**Excerpted text:**
>>>
In the past, subscribers could simply ignore these warnings if they wanted, as there were virtually no repercussions.

AT&T and other ISPs publicly stated that they would never disconnect customers without a court order, arguing that only a court can decide what constitutes a repeat infringement.

AT&T Disconnects Persistent Pirates

After rightsholders filed several high-profile lawsuits against ISPs, most providers revised their policies. In AT&T’s case, the ISP launched a dedicated copyright portal and began terminating the accounts of subscribers repeatedly targeted with piracy allegations.

AT&T doesn’t disconnect subscribers without giving them advance notice, of course. After the initial warnings, they get the chance to take steps so that future infringements are prevented. This can get pretty hands-on as it involves a mandatory educational ‘copyright tutorial‘.

If subscribers fail to resolve the issue, more harsh measures come into play, with a permanent disconnection as the ultimate punishment. This option is clearly laid out in the AT&T Copyright Alert Program.

“If multiple violations occur, AT&T will take action, which may include terminating your internet service,” the provider writes.

att disconnect

With this much on the line, most subscribers take the piracy warnings quite seriously. The ISP will be happy with that but many subscribers are less happy with how AT&T is handling things at its end.

Complaints About a Buggy Copyright Portal

Over the past few days, there have been several complaints from subscribers who can’t acknowledge that they have received piracy notices or are unable to complete the required copyright tutorial.
<<<
**Material provided:**
>>>
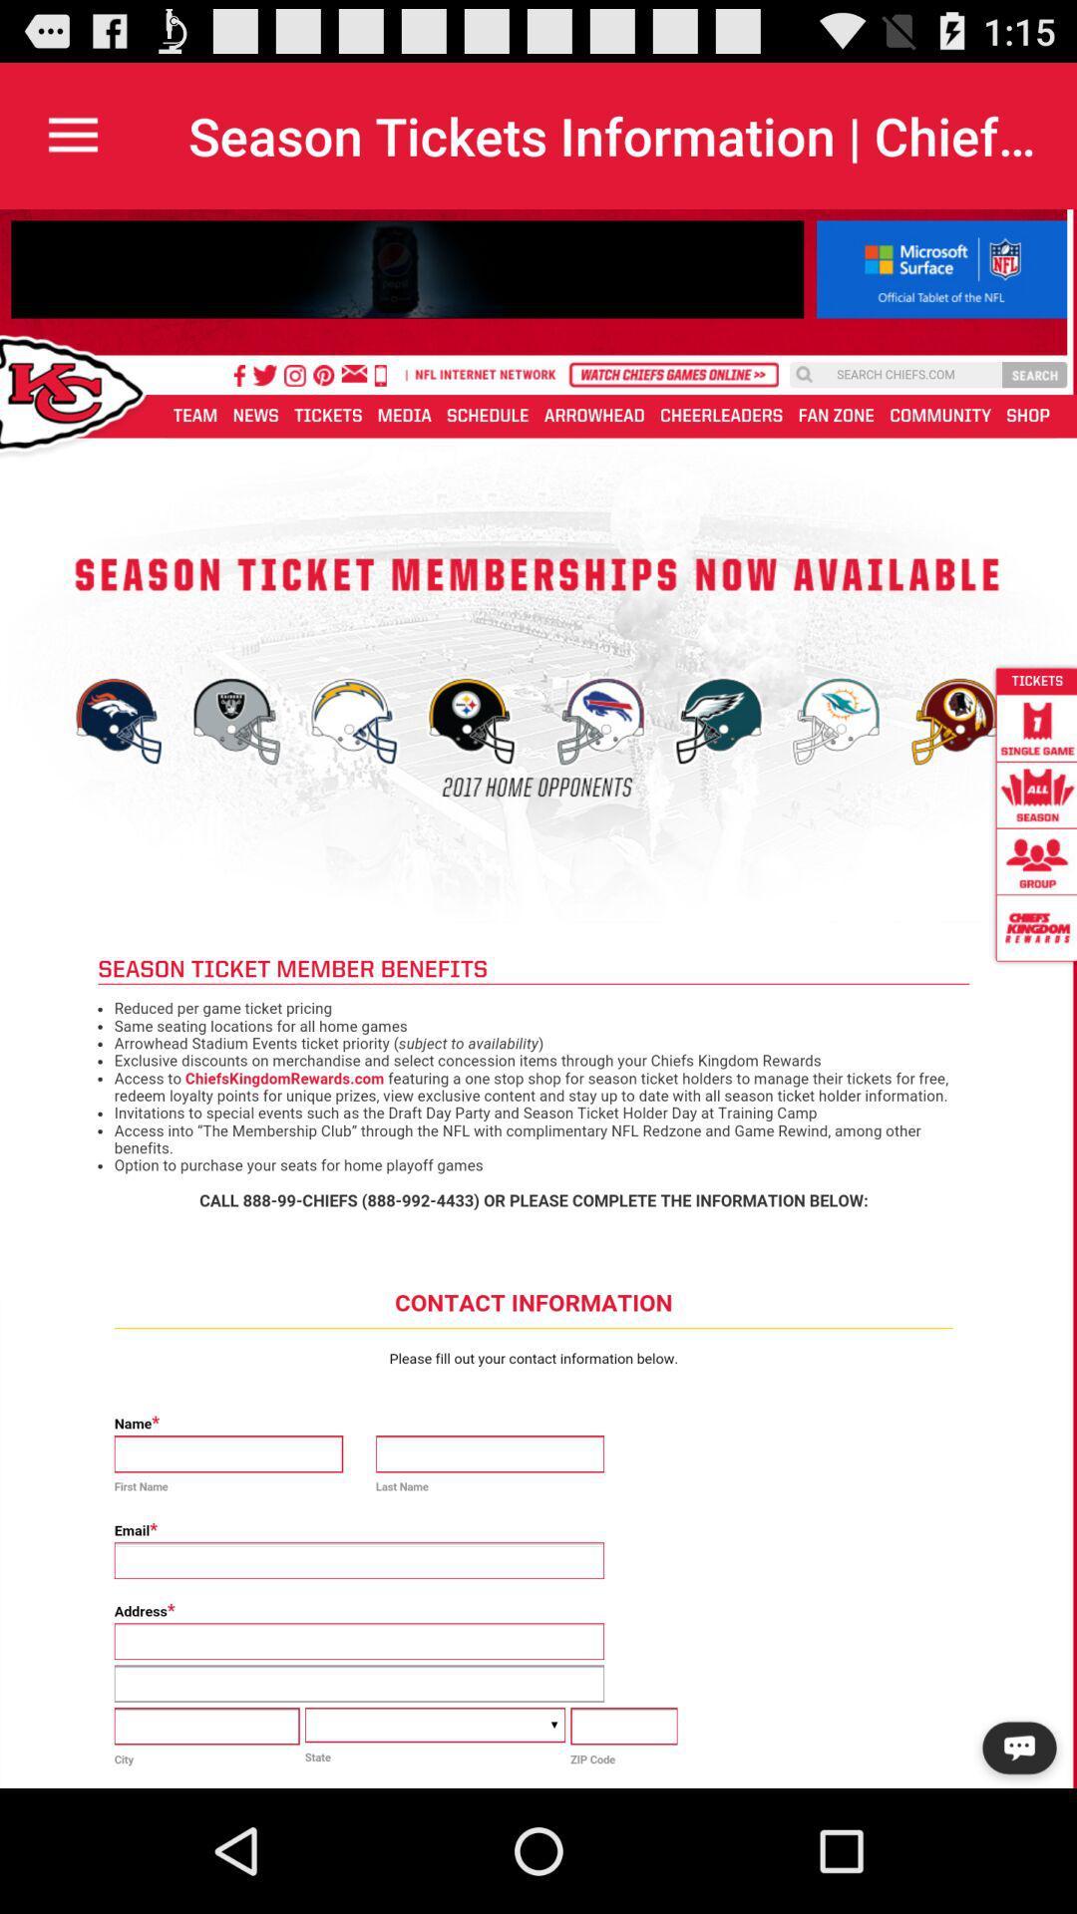 Image resolution: width=1077 pixels, height=1914 pixels. Describe the element at coordinates (538, 999) in the screenshot. I see `application from of text` at that location.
<<<
**Set task A:** Reproduce the excerpt about AT&T's piracy warnings, copying everything from "AT&T Disconnects Persistent" down to "Copyright Alert Program.".
**Set task B:** Resume the excerpt about AT&T's piracy warnings, writing on from its final sentence.

**Written reply A:**
AT&T Disconnects Persistent Pirates

After rightsholders filed several high-profile lawsuits against ISPs, most providers revised their policies. In AT&T’s case, the ISP launched a dedicated copyright portal and began terminating the accounts of subscribers repeatedly targeted with piracy allegations.

AT&T doesn’t disconnect subscribers without giving them advance notice, of course. After the initial warnings, they get the chance to take steps so that future infringements are prevented. This can get pretty hands-on as it involves a mandatory educational ‘copyright tutorial‘.

If subscribers fail to resolve the issue, more harsh measures come into play, with a permanent disconnection as the ultimate punishment. This option is clearly laid out in the AT&T Copyright Alert Program.

**Written reply B:**
These complaints are not new. We have spotted numerous threads over the years and the issue regularly flares up. While these might be occasional technical difficulties, they are quite frustrating for people who might lose their Internet access.

A small selection of recent messages are listed below:

I’ve recently gotten an e-mail telling me about a copyright noticed and as I attempt to do the tutorial I keep getting Server Error issue so i’m unable to complete it. Do they really shut off your internet if you don’t complete it?” User2022

“I’m told to login and go to to acknowledge that I have received this alert. But when I do that there is absolutely nowhere that I can acknowledge it. Everything ends up a dead end!” Julius

“Why can’t I access the Tutorial? Is there anyone at ATT I can talk to to get some help with this issue. The latest letter I received says they will reduce my internet access if I do not take the Tutorial.” jimb0g

“You cant threaten to turn off my internet when your own website prevents me from doing it. I need a solution ASAP.” FrustratedCustomer89

Recurring Problems

Most of these calls for help are not immediately answered by an AT&T employee. However, there is an ‘award-winning’ forum user named Tonydi who regularly chimes in to confirm a recurring problem.

“This situation keeps coming up in here over and over, literally for years. AT&T must have recently sent out a bulk mailing because all of a sudden it’s become a popular subject in the forum again,” Tonydi writes.


Most subscribers are reassured by his suggestion that AT&T does “absolutely nothing” after they send the scary notices. However, as we highlighted earlier, the ISP has terminated subscribers in the past, so ignoring the matter isn’t without risk.


It’s unclear if the complaining subscribers eventually sort out the problem. In most cases, an AT&T employee eventually responds to the complaints with some advice but that doesn’t always lead to a solution.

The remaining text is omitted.